Some recent New York Times articles reminded me of a decades-old exchange with one of my graduate school professors. The Times stories explained that while Americans had been telling pollsters that they were deeply concerned about inflation, they were continuing to buy branded products that had increased in price even faster than the overall cost of living. And despite expensive gasoline and rising hotel rates, they were also traveling much more. Why this gap between talk and action?

Stimmung versus Haltung

Back to my own 1970s episode. My dissertation advisor, Leonard Krieger, was not only one of the leading American intellectual historians of the time — protégé of a protégé of some of the greatest 19th-century German scholars — but also a veteran of World War II military intelligence. I asked him about German civilian morale during the last years of the war, whether the populace had lost faith in the regime. He said that he and his colleagues distinguished between the public’s mood, or stimmung, and its behavior under duress, or haltung. (The English word “bearing” comes closest to the latter.) The public grumbled but persevered.

Only later did I learn that the Allies had appropriated this analysis from none other than Hitler’s premier theorist of mass manipulation, Dr. Joseph Goebbels. This distinction became especially salient as the tide turned against the Reich after D-Day. German efforts to prop up domestic morale may even have worked at the expense of combat capacity. In his book, The Shock of the Old, The British historian of military technology David Edgerton, observes that the increasingly scarce metals, fuel and skilled labor that Hitler expended on so-called wonder weapons — in particular, the V-1 cruise missile and the V-2 ballistic missile that may have impressed the Nazi faithful but failed to break British morale as they were expected to — would have been far better used in defending the Third Reich with more fighter aircraft. (According to Edgerton, the V-2 budget could have produced 24,000 aircraft.)

How we spend our money is not the only realm of behavior with a stimmung-haltung gap. Consider privacy. Americans across the political spectrum are suspicious of the security of their personal data on social media sites — especially Facebook, which is distrusted by over 70 percent of Americans. Yet about the same proportion of Americans have Facebook accounts, and one statistical source projects the numbers will in fact rise to over 75 percent by 2027.

Still more surprising: the popularity of Alexa, Amazon’s voice recognition software now found not only on Amazon devices like Echo smart speakers but in a multitude of machines ranging from microwaves to SUVs. Indeed, the number of devices connected to Alexa has increased from 200 million to 300 million in only a few years. Corporate and government clients are generally confident that Amazon protects their data in the cloud. This should not necessarily reassure users of Alexa, though. 

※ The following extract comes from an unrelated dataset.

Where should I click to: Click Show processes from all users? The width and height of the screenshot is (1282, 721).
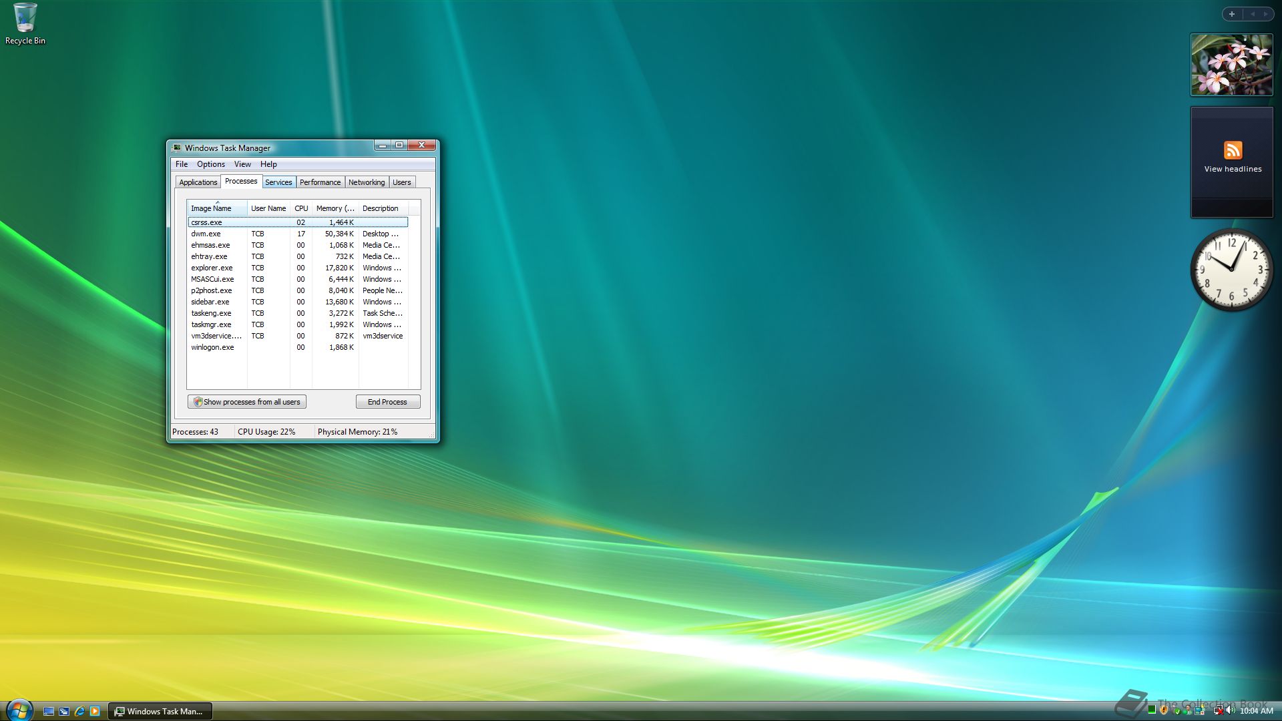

In principle, Alexa does not begin recording user speech until it hears a so-called wake word. But it can wake up mistakenly a dozen times a day by mis-hearing a word. Yet such widely acknowledged privacy concerns have not materially affected adoption of Alexa-enabled devices or similar products running the Google and Apple voice-driven digital assistants. 

In its defense, Amazon does offer some strong privacy options, but how many people wade through the choices? Amazon’s acquisition of iRobot, which makes the popular Roomba self-propelled vacuum, raises additional issues since some models upload home layouts learned while vacuuming to the cloud. But in any event, concerns about Amazon as the privacy octopus with ever more tentacles have been overstated. (Jeff Bezos isn’t inclined to lose money on anything for very long, and according to the Wall Street Journal, Amazon’s devices unit, including Echo, is losing $5 billion a year.)

 
Donald Trump’s victory in the 2016 election was due in part to support from small town residents convinced that imports from China had devastated their economies. But here’s the kicker: their communities were (and are) enthusiastic shoppers at Walmart, which PBS Frontline documentaries dubbed a “joint venture” with China.
 
What, Me Worry?

In national security politics, too, stimmung and haltung do not always mesh. The September 11 attacks on the World Trade Center and the Pentagon raised the likelihood of additional, even more devastating attacks in many people’s minds. And while the initial fear that an encore was inevitable gradually faded, it hardly disappeared. Indeed, according to a Pew Research Center report published in 2014, concern over a new wave had actually been increasing. Among respondents, 34 percent said that terrorists were more able to launch a major strike, 36 percent believed the risk was unchanged and only 29 percent thought the likelihood had decreased.

Yet, despite these responses, it is difficult to find evidence that people made major changes in their lives because of existential fears. In the early Cold War years there was at least one famous case of such a decision. The founder of the Clark Art Institute, the Singer Sewing Machine heir Robert Sterling Clark (1877-1956), originally intended to open his collection to the public in a Manhattan townhouse. But since his home in Normandy had been destroyed in World War II, he was so fearful of a Soviet nuclear attack on New York that he chose to establish his museum in cooperation with Williams College. The college is in the northwest corner of Massachusetts about two hours from the nearest airport or train station and a fatiguing if scenic trip from Boston and the Big Apple.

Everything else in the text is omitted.